Now, the benediction verses we have been closing all our recent sermons with:

Now may the God of peace, who through the blood of the eternal covenant brought back from the dead our Lord Jesus, that great Shepherd of the sheep, equip you with everything good for doing his will, and may he work in us what is pleasing to him, through Jesus Christ, to whom be glory for ever and ever. Amen. (Hebrews 13:20,21)

In conclusion, I will leave you with four thoughts. 1. What kind of God do we serve? He is not the God who causes problems or turmoil. He is the God of peace.

2. How does God bring us peace? He did it on the cross of Jesus. We moderns don’t like talking about the blood of Jesus, but blood is where one’s life is. An individual bringing the blood of a sacrificed animal did so with the understanding that blood was the most valuable thing that a person could offer to God. The blood sacrifice made would act as an atonement for sin, in order to satisfy God that sins had been taken care of. That would please God. But, when Jesus, God’s Son, offered his own blood as an atonement for our sin, there was nothing more valuable to God than that. He accepted Jesus’ sacrifice and, as a result of Jesus declaring that his sacrifice paid the price for the sins of every human being, we can be at peace with God, having gained access into His presence unashamed, with total confidence that He accepts us. This is called “salvation”. Jesus came to earth at Christmas to save us, the New Testament teaches us.

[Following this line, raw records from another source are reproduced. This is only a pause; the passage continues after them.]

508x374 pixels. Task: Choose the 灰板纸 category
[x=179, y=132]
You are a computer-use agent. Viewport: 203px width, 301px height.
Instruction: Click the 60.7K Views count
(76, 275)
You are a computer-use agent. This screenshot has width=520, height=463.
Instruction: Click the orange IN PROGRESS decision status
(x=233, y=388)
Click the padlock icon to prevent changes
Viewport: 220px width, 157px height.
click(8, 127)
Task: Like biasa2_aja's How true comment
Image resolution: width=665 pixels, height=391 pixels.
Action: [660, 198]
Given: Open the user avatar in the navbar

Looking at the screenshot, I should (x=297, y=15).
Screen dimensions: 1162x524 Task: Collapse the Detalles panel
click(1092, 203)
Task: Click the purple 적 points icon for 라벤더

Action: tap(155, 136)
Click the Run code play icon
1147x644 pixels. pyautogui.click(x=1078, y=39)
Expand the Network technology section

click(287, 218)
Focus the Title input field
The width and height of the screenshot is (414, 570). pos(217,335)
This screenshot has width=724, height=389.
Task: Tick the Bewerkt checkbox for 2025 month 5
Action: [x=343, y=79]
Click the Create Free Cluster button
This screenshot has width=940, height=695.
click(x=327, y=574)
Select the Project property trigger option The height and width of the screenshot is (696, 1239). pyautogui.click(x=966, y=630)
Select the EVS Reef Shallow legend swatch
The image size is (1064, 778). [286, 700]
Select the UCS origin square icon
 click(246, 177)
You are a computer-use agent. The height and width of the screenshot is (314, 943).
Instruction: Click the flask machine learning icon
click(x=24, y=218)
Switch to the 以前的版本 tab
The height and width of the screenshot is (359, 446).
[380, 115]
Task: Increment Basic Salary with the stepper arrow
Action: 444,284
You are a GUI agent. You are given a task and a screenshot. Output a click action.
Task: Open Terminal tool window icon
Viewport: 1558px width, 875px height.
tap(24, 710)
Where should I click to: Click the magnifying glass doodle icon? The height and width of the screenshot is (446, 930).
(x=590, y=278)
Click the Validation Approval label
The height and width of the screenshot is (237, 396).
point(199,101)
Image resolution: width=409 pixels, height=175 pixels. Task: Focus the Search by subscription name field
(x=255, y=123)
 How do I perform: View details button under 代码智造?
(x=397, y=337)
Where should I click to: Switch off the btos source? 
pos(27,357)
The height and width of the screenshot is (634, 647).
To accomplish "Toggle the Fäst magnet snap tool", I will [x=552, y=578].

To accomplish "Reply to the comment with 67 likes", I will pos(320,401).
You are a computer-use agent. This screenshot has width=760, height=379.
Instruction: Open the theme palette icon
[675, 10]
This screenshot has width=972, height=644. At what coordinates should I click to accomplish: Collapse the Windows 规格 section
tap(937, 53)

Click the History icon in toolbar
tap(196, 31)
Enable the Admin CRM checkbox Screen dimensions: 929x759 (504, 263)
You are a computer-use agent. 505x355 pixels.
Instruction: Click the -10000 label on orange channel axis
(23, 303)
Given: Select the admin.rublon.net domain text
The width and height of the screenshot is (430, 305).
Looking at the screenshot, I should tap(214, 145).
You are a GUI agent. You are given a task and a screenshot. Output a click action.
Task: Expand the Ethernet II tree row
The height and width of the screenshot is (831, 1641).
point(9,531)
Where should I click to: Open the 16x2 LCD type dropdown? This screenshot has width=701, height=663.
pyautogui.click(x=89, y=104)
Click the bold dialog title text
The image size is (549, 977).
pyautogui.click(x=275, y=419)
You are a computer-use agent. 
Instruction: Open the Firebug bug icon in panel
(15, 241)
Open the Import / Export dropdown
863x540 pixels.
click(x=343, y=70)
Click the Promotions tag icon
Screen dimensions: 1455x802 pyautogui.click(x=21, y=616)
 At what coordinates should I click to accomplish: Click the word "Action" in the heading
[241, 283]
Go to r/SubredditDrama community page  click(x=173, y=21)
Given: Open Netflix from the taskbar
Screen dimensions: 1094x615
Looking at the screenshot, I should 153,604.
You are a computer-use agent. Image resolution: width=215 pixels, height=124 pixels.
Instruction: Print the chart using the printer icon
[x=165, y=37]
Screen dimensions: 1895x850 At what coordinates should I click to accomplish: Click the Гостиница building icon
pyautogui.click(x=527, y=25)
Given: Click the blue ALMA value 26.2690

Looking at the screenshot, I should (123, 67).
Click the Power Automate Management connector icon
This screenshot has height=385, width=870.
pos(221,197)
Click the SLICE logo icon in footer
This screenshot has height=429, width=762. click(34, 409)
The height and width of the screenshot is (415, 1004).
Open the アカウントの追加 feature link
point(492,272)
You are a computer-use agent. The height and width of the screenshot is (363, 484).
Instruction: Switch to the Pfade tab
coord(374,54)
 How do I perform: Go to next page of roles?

3. What is our relationship with Jesus like? He is our “Good Shepherd”, and we are his “sheep”. In other words, he looks after us, protects us, feeds us, cleans us, tends to our wounds, and heals us. There is no better relationship for us to have with him. Let there be no arrogant pride in us or foolish talk that we can do things on our own, live life without him. We need him. He is there for us.

4. Why does Jesus, our Good Shepherd, do that for us “we his sheep”? It is so we can thrive in our lives, equipped “with everything good for doing his will”, and doing things that will be “pleasing to Him”, to God. God did not simply make us and then, like a clockmaker, go away, leaving us to our own fate. No, God, through Jesus, remains vitally involved in our lives, actively at work. That is a peace-giving and pleasing and rest-bringing thought. So, in closing, be very careful about your thoughts, do not accept the “strange” or false teachings that are out there attacking Christianity and diminishing Jesus, but follow the teachings of the New Testament, instead. Let us honour Jesus and give God the glory for the fact of Jesus came to save us and that, because of God, we can walk a victorious life in Jesus. Amen.